Sivanesan was a 70 odd years old male. A seemingly healthy old man had an episode of weight loss and on a not so fine day he collapsed all of a sudden. He was rushed to a hospital in Chennai by his family members. Thereafter a series of tests were conducted that showed a mass in the pancreatic head and jaundice by the hospital. So doctors thought it could be pancreatic cancer. Were they right? Was their diagnosis right? Let us get the whole story.
Sivanesan’s Diagnosis
The patient apparently had low sugar and that was the reason he collapsed. Sivanesan showed signs of jaundice. That apart, further evaluations showed that the kidney parameters were changed. Routine scan also showed a mass of structure present in the pancreas. He then underwent such tests like ERCP, EUS, Cytology with the evaluation that he might be suffering from pancreatic cancer. A marker called CA19-19 Tumor marker was elevated in the reports and hence pancreatic cancer was suspected. But at the same time, multiple biopsy were taken and every biopsy results came negative for cancer and this contributed to the inconclusiveness. The patient was said that he might need surgery for pancreatic cancer which he did not carry out as none of the diagnosis came conclusive. Meanwhile he had almost spent a fortune, around 11 Lakh rupees on diagnosis alone. He was allowed to recuperate while he was admitted in the hospital. This arrested his weight loss in a period of 4 months and this was indeed the only consolation in his case. It was at this juncture he came to me.
Sivanesan’s Interesting Past
The patient, Sivanesan showed me the complete diagnostic reports as he came and visited me.
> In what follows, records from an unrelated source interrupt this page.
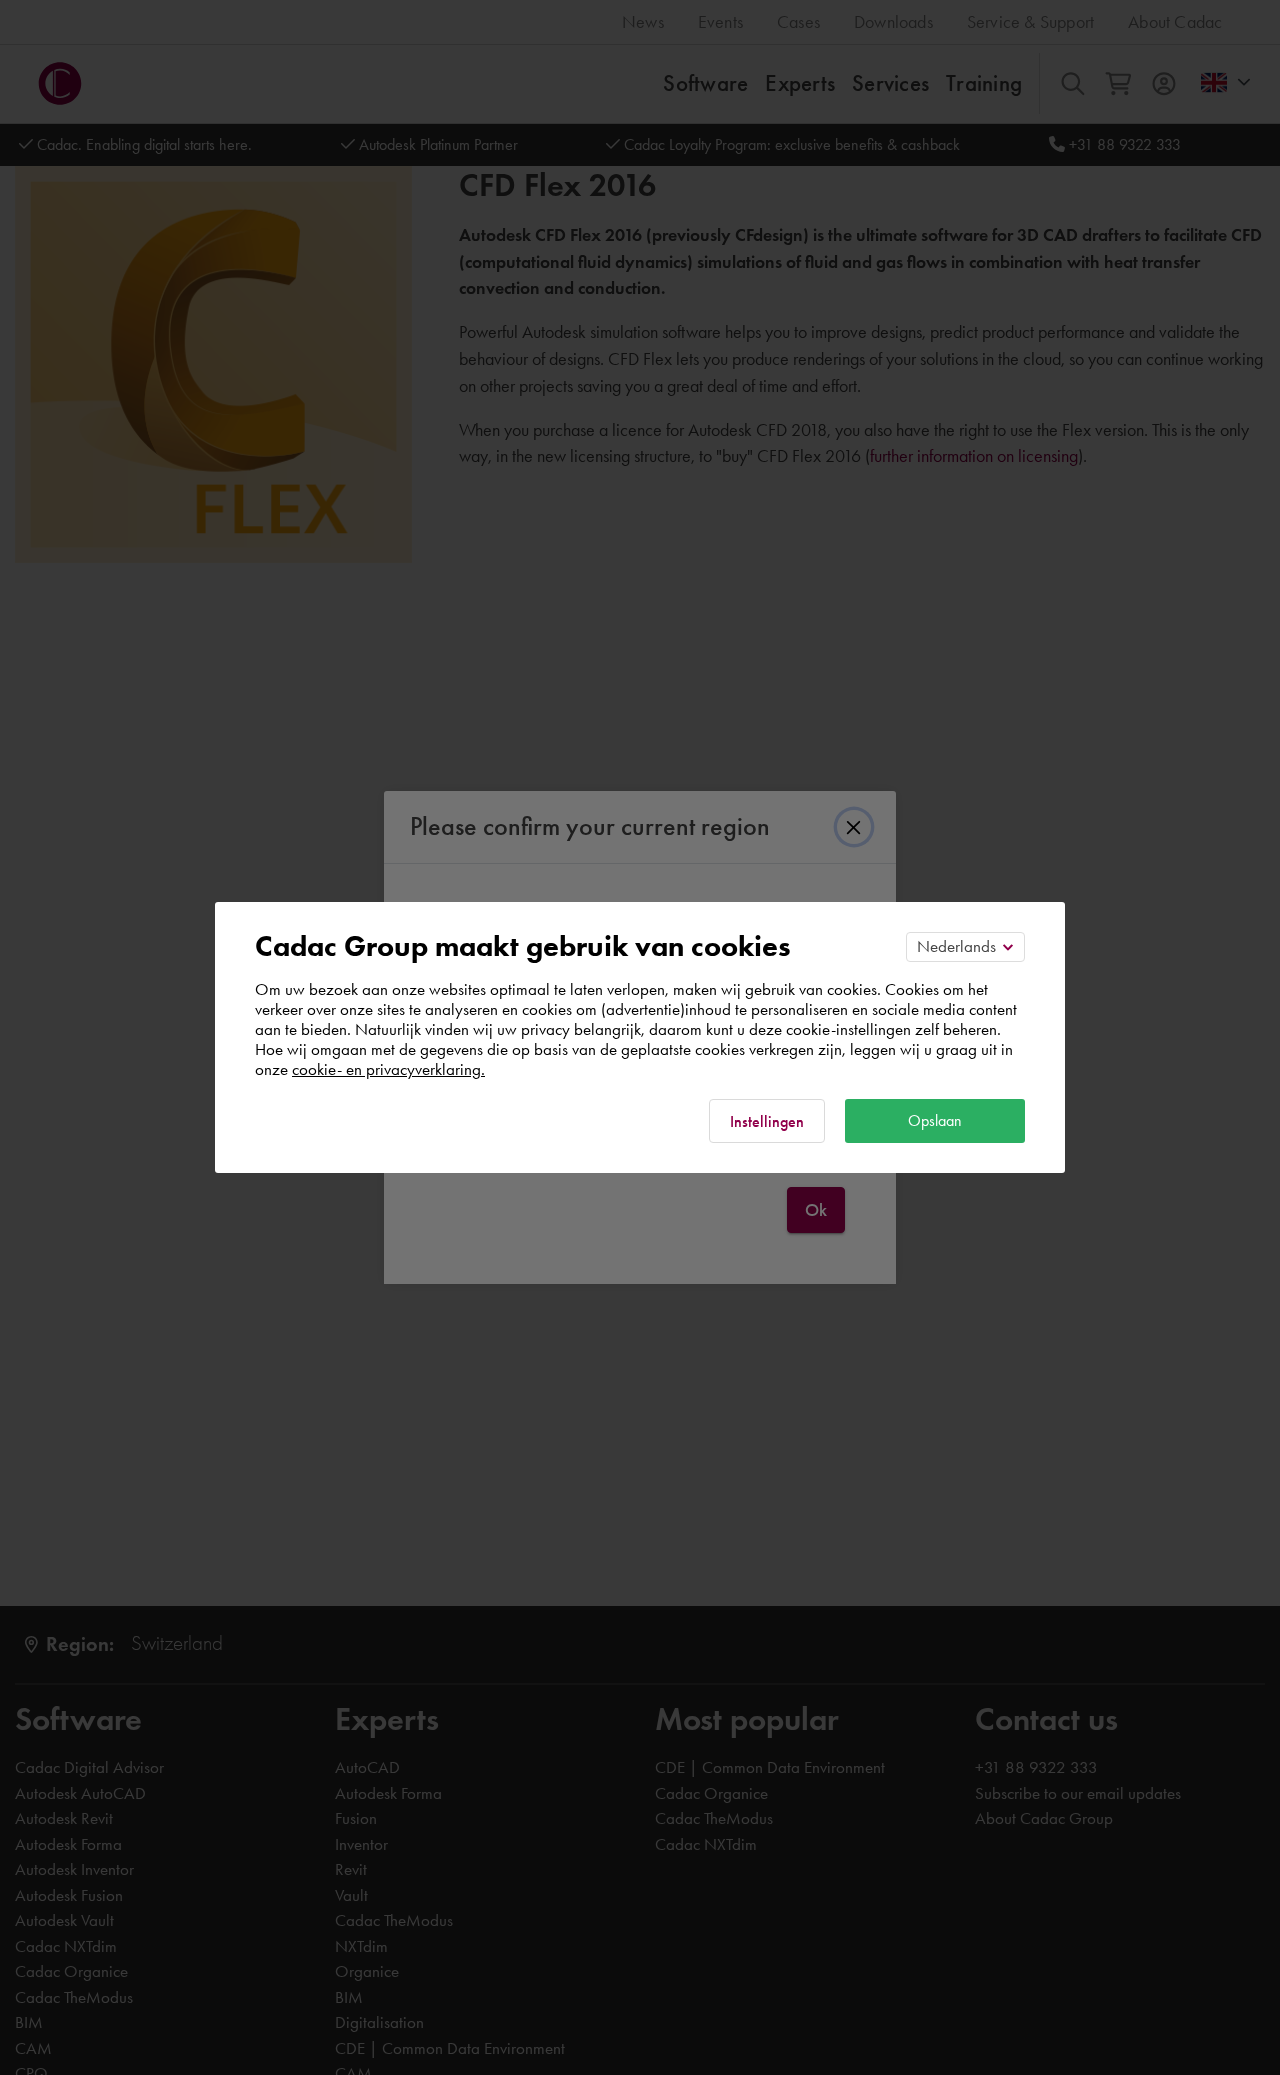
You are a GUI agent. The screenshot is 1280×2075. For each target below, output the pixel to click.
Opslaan (935, 1120)
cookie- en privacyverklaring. (388, 1069)
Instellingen (767, 1121)
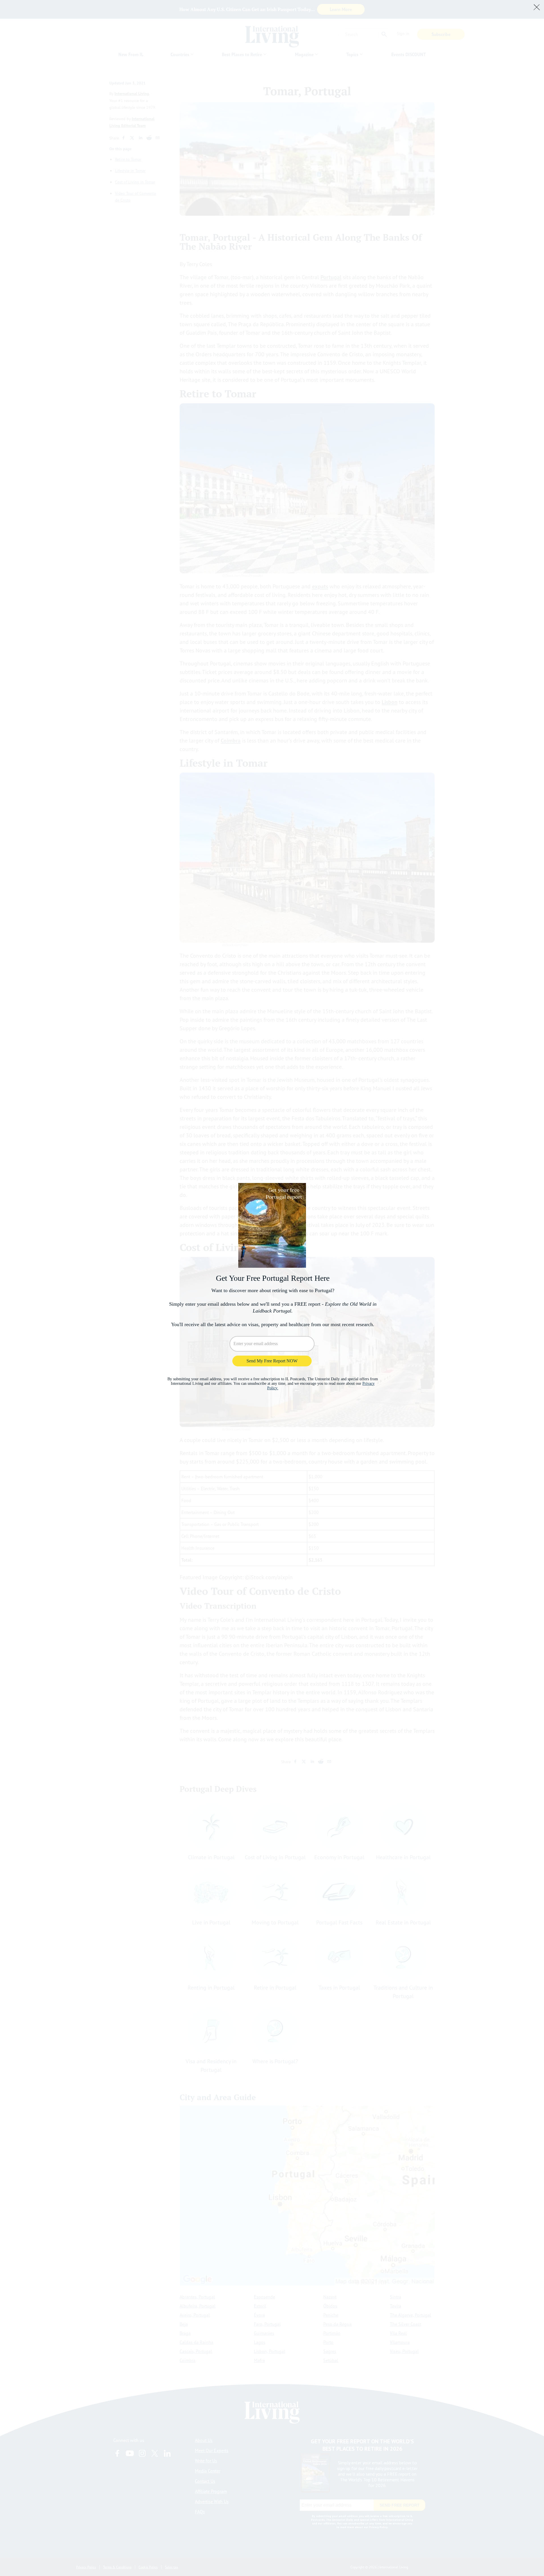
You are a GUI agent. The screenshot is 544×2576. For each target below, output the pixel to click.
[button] (537, 7)
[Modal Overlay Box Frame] (272, 1288)
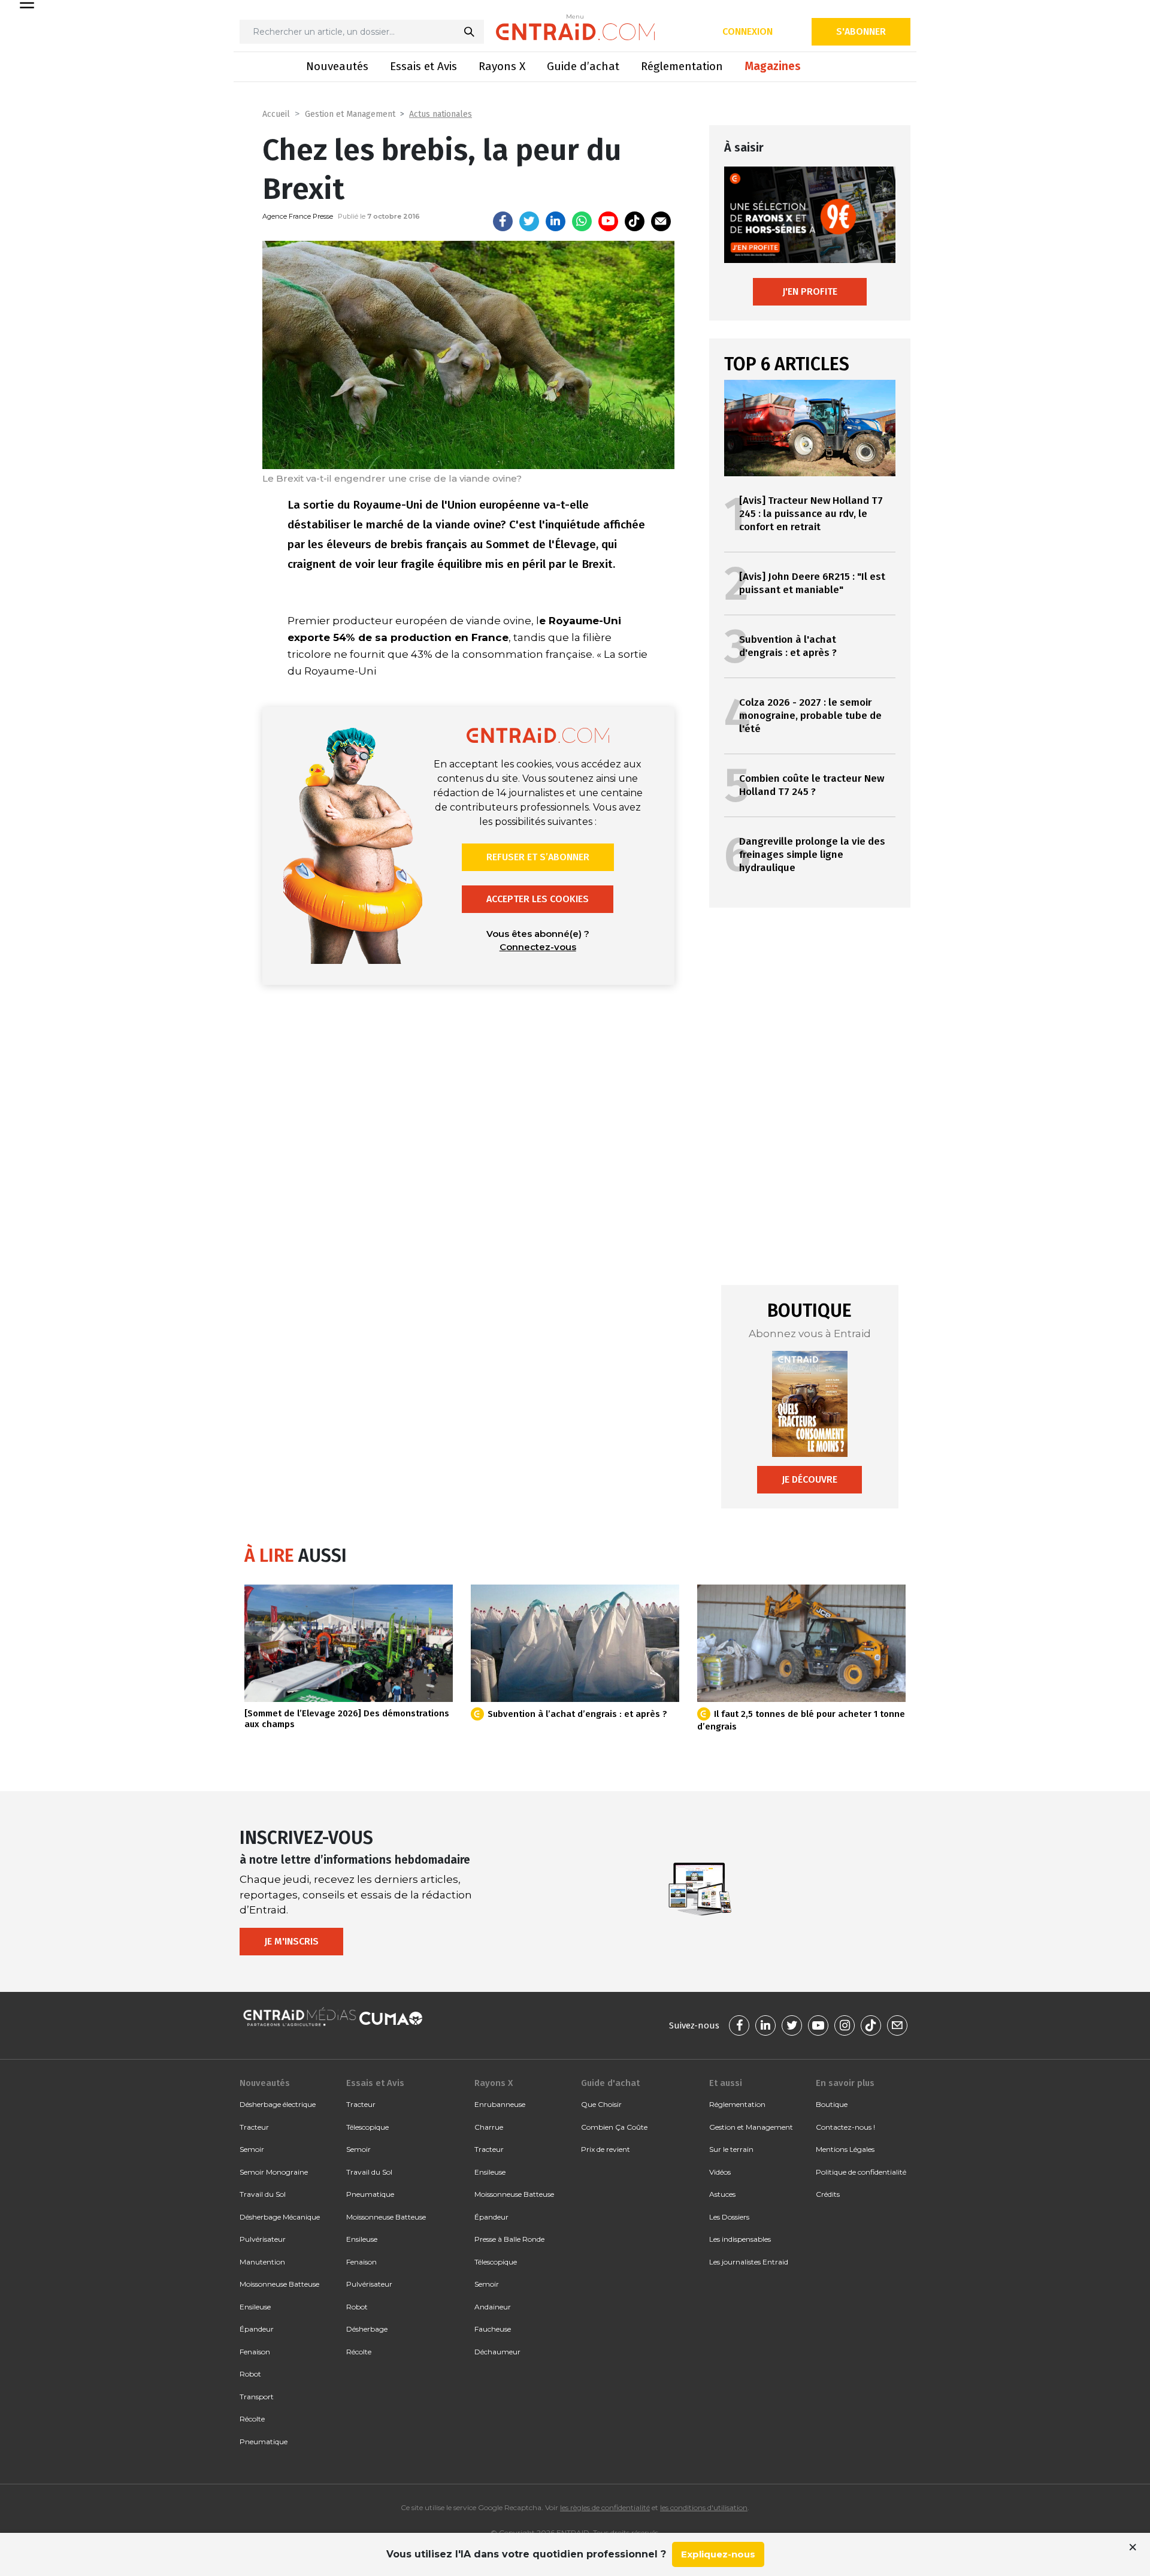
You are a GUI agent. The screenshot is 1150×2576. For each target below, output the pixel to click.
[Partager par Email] (661, 221)
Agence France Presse (297, 216)
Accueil (276, 114)
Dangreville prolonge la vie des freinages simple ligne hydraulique (812, 854)
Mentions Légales (845, 2149)
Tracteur (254, 2127)
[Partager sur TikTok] (634, 221)
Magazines (773, 66)
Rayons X (502, 66)
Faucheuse (492, 2328)
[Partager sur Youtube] (608, 221)
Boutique (832, 2104)
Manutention (262, 2261)
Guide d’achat (583, 66)
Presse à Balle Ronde (509, 2239)
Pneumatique (264, 2441)
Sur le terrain (731, 2149)
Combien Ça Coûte (614, 2127)
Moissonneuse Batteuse (279, 2283)
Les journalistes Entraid (748, 2261)
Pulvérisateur (263, 2239)
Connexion (747, 31)
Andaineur (492, 2306)
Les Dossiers (729, 2216)
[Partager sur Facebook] (503, 221)
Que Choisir (601, 2104)
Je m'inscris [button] (291, 1941)
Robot (250, 2373)
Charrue (488, 2127)
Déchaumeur (497, 2351)
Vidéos (720, 2171)
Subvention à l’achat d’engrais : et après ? (577, 1714)
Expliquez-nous (718, 2554)
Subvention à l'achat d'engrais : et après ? (788, 646)
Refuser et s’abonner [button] (537, 857)
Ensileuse (255, 2306)
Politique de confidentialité (861, 2171)
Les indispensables (740, 2239)
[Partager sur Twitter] (529, 221)
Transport (257, 2396)
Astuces (722, 2194)
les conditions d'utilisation (704, 2507)
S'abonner (861, 31)
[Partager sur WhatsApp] (582, 221)
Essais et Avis (423, 66)
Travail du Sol (263, 2194)
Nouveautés (337, 66)
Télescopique (367, 2127)
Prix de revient (605, 2149)
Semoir (252, 2149)
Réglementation (682, 66)
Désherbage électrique (278, 2104)
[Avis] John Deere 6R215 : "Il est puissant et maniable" (812, 583)
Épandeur (257, 2328)
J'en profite (809, 291)
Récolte (252, 2418)
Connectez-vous (538, 947)
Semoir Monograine (274, 2171)
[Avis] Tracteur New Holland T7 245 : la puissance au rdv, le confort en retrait (811, 513)
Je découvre (809, 1479)
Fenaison (255, 2351)
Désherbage (367, 2328)
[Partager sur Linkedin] (555, 221)
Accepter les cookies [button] (537, 899)
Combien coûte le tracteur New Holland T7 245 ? (811, 785)
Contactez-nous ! (845, 2127)
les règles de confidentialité (605, 2507)
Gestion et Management (350, 114)
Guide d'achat (610, 2083)
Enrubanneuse (499, 2104)
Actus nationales (440, 114)
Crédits (828, 2194)
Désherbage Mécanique (280, 2216)
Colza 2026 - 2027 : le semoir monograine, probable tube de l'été (810, 715)
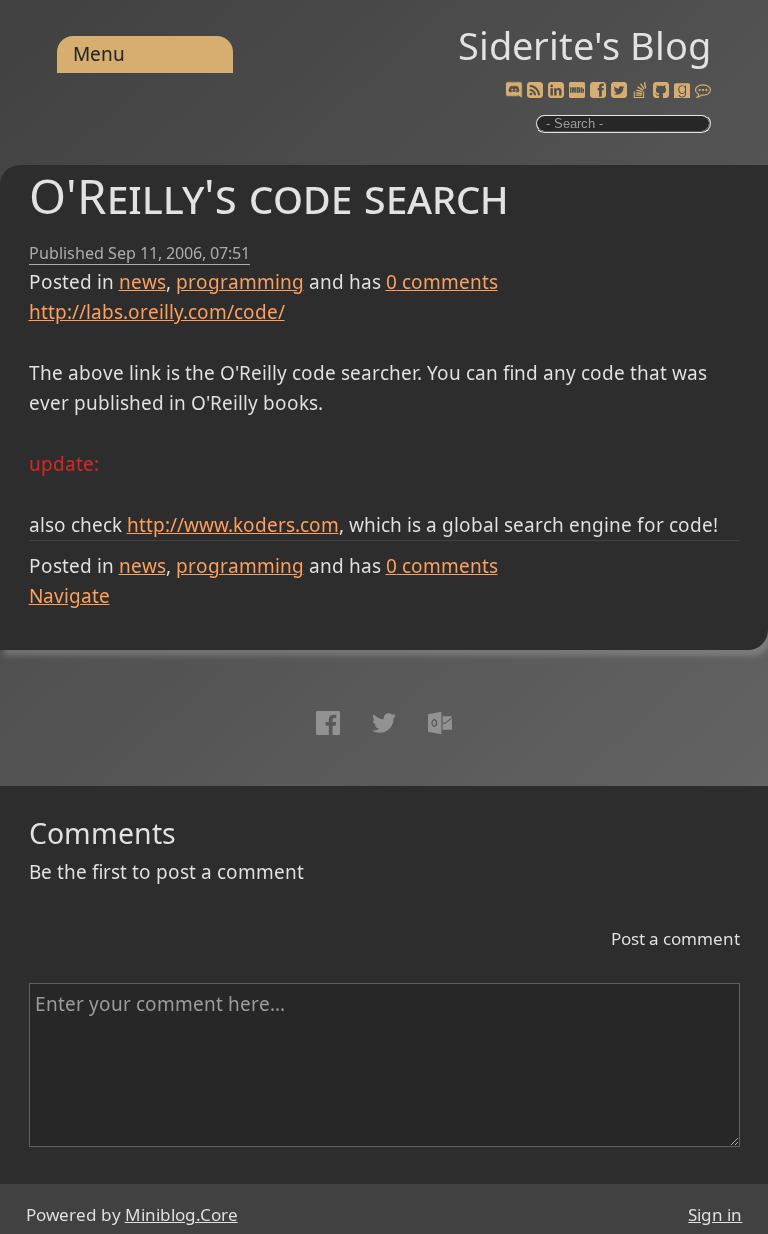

The only consolation for the last 4 months was the weight loss he had getting arrested for. This actually made me strongly think that if cancer was present, it was an absolute non-possibility. The jaundice he had was due to the stricture present in the common bile duct. He had undergone ERCP stenting for this condition and that was working. The gallstones present were also the reason for jaundice. WIth all these in mind, I suspected something in the pancreas and I asked him to narrate his complete medical history as he can remember.
The patient, as he sat before me, started to narrate his side of the entire story. I asked him specifically to tell me anything that he might remember which had a serious effect on his health. He told about a traditional feast he attended in one of his relative’s places after his marriage, some 40 years ago. He had a bad stomach that instance and he was rushed to a famous hospital where he was treated by a famous gastroenterologist. The specialist had thoroughly examined him and he was told that there may be some problem with his pancreas and that may have been the reason for his bad stomach. He was advised by the doctor not to take non-veg food and alcohol. He added that he had developed diabetes within a year of this episode.
Pancreatitis – My Diagnosis
After listening to his story, I came to the conclusion that he should be suffering from just Pancreatitis and not pancreatic cancer as none of the cancer diagnosis were conclusive that he had pancreatic cancer. I prescribed him medicines for pancreatitis and the patient Sivanesan is stable now.
The final diagnosis was acute pancreatitis leading to Common Bile Duct stricture. I did a gallbladder removal surgery on the patient which is the standard procedure to treat the condition of gallstones. While performing the surgery I observed that the pancreas itself has become a mass and clinically no evidence of cancer in the pancreas was present. Despite my clinical observation, I took a biopsy of the pancreas and the result came negative. The patient is currently undergoing treatment for CBD stricture. This medical incident goes on to show that despite all investigations done as per protocol, the abdomen will remain a pandora’s box. Needless to say that talking to patients and allowing them to let us doctors know the entire medical history, no matter when it happened, can give important clues on the medical conditions.